Your answer is the lines from the one that has "Where should I click to: Open" through the last line of the records below, retyped exactly and alone.

-- Material for this task --
*** Block opens ***

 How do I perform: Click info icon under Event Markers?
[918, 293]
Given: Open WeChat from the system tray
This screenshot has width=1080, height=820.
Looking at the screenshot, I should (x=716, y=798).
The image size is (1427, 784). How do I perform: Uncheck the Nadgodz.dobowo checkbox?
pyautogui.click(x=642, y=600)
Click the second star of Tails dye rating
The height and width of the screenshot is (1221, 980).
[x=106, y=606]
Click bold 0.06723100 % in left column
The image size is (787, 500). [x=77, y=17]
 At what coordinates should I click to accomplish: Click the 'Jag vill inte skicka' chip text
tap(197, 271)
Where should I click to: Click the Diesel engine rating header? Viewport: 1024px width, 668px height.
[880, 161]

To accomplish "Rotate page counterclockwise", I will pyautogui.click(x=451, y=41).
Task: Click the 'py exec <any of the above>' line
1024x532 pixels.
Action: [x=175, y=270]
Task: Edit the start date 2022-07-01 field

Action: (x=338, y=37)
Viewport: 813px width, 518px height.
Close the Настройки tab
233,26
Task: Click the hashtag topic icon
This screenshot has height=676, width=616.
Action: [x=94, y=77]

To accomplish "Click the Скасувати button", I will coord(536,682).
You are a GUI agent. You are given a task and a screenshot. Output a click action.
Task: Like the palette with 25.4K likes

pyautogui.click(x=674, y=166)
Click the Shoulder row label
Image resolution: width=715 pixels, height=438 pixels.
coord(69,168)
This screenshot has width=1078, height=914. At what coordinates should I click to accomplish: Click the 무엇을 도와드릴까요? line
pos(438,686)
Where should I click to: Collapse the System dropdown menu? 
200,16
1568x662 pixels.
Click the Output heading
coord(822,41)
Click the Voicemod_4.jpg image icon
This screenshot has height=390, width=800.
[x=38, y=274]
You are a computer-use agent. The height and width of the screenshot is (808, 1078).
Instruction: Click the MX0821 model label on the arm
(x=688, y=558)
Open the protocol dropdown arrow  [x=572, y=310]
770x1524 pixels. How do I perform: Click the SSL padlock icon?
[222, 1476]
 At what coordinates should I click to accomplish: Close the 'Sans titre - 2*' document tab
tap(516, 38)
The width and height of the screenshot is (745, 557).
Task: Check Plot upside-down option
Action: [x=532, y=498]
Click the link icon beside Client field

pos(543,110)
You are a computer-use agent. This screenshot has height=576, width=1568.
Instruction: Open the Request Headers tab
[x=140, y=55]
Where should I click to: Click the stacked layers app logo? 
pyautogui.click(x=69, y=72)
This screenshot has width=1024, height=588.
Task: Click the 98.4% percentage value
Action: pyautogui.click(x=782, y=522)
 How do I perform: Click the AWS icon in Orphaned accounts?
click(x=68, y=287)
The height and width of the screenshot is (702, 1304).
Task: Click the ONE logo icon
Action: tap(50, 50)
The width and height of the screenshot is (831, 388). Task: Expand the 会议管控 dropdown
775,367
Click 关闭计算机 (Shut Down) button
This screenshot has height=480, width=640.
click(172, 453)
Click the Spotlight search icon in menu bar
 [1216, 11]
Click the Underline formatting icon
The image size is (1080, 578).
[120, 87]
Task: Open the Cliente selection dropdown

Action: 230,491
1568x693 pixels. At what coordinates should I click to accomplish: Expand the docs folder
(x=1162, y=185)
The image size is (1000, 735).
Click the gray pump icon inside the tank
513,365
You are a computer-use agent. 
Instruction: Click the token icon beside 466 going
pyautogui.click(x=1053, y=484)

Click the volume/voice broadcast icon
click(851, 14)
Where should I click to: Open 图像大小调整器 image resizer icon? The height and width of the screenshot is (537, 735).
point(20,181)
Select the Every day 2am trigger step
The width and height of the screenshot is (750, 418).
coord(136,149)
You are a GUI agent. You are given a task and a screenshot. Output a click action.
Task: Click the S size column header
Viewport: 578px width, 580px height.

*** Block closes ***

-- Exercise response --
Where should I click to: Open 图像大小调整器 image resizer icon? The height and width of the screenshot is (537, 735).
point(20,181)
Select the Every day 2am trigger step
The width and height of the screenshot is (750, 418).
coord(136,149)
You are a GUI agent. You are given a task and a screenshot. Output a click action.
Task: Click the S size column header
Viewport: 578px width, 580px height.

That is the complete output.